▸ **Problem to work on**: Exact copy, pictures omitted: the line holding "This screenshot has width=393, height=289." and every line after it down to the end of the entries.

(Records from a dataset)
□ □ □ □ □ □ □

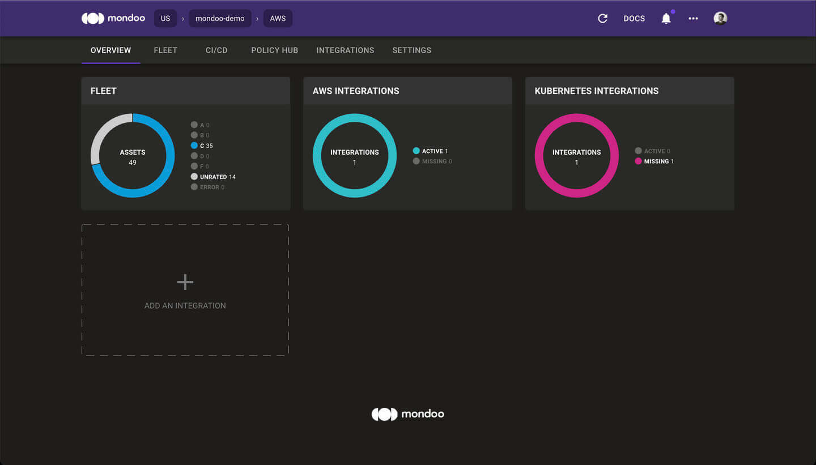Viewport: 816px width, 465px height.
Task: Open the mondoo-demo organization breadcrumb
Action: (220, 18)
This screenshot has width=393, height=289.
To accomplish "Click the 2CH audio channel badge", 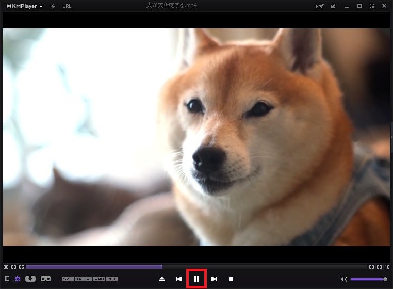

□ □ □ □ □ □ □

▸ **Solved problem**:
This screenshot has width=393, height=289.
To accomplish "Click the 2CH audio channel badge", 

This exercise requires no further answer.